Monday 18 August 2008

The Bottomless Pit..

Alfred Hitchcock's Vertigo


Fear is normal.

Letting your fears be a crutch is mildly abnormal to those without such fears.

Unless you’re in their shoes, when what’s feared assume a dangerous proposition in needing to make a choice: should I, do I…

Ever since my uncle startled me out of my wits whilst watching a lizard man going berserk in a suburban neighborhood a long, long time ago, I have always skip horror movies as they would inevitably give me nightmares.

Even mild ones for that matter.

There are some exceptions, though. I managed to get through The Exorcist (1973) – great movie, brilliant book, Candy Man (1992), The Thing (1982), Nightmare on Elm Street (1984) and some silly ones which I often watched with friends as they are loaded with female actresses showing off their breasts and impromptu sex scenes before being rip to shred moments.

(Six Sense (1999) is not a horror movie, so that one doesn’t count.)

I am also proud to say that I managed to watch Candy Man alone – I was in London at the time - albeit at the price of three sleepless nights.

My wife says my phobia of horror movies is somewhat silly, but I am adamant about putting blissful sleeping hours over the minutes of being scarred silly as a priority of my life.

Her views also stem for my fondness in reading horror novels – I read The Exorcist before even seeing the movie, for that matter – and Stephen King is one of my favorite author of all time. Is there a difference in being frightened from reading something as opposed to watching it?

I don’t really know, but what I do know is that it’s a different kind of fear and the one I get from reading is tinge with a kind of (misplace? Perhaps..) pleasure that would always leave me wanting more unlike movies.

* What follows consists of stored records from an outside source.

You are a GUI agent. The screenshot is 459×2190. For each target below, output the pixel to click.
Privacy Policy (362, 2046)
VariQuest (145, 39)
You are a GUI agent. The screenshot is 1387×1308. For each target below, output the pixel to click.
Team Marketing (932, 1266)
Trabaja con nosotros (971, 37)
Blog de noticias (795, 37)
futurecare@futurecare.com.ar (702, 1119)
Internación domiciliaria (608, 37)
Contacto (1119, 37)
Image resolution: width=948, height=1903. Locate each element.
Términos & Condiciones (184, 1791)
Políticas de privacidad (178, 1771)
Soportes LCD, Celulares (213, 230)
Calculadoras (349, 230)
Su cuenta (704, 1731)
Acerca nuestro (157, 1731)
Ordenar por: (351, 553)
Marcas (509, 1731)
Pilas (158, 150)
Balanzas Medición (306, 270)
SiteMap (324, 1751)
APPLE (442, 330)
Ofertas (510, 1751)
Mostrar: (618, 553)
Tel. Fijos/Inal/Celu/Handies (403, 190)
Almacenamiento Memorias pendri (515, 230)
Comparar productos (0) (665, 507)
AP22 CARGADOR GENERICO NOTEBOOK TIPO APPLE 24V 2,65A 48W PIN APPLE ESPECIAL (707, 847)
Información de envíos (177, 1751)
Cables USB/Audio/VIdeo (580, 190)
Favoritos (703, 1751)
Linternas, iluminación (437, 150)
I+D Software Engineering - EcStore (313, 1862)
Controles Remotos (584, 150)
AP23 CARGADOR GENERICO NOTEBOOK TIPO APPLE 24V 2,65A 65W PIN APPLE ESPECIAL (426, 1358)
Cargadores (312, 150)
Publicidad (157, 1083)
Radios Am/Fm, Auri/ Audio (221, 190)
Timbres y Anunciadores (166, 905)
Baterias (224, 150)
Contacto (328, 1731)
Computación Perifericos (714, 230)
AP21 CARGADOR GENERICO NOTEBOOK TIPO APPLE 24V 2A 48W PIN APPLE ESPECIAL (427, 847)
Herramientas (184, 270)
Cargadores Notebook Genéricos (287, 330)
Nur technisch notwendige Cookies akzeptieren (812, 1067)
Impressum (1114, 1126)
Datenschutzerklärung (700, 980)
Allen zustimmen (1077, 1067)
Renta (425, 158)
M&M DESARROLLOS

A really good author has this unique ability to fill you with dread of the approaching horrors while keeping you on track to meet it. There is no need for shock factor to (cliché alert!) scare you out of your wits where novels are concerned.

That said, I have not read a good horror novel for some while. Put it down to the 8am to 7pm lifestyle we are living these days when the hours needed to read through a good book is always wanting.

Back to my phobia of horror movies, a question I often ask myself is whether it would hold me back from anything? At 38, I am way passed the dating scene where horror movies give pubescent males the opportunity to be heroic and, who knows, a hug or two. :)

I don’t really miss not watching any of the movies anyway and, gauging from some trailers I managed to sneak peek, I am not really missing that much in terms of being scarred into having sleepless nights.

Last week, though, I felt the same kind of dread I get from a good horror novel as I watch an episode of Jennifer Love Hewitt’s Ghost Whisperer featuring the legend of Bloody Mary – a girl with mutilated, bleeding hands after being buried alive by her parents.

I knew somehow that I should stop watching as the burial scene came on. I knew I will be watching a most terrible tragedy unfold, but as morbidity is wont to do, I continued watching knowing full well that it would cost me at least a few hours of sleep.

It did that night, but different from when I watched Candy Man alone all those years ago. Instead my mind was buzzing with the tragic death of the young girl, and how the same was happening everywhere around the world where young children die needlessly; many victims of cruelty instead.

The young girl in the Bloody Mary legend had parents who thought she had died and wanted to give her a proper burial.

Some parents (I am using this word with a bitter taste in my mouth) in our community are burying their newborn babies alive so that the babies would die .

Now, that scares me more than anything else.

Where are we headed as a nation? A bottomless descent?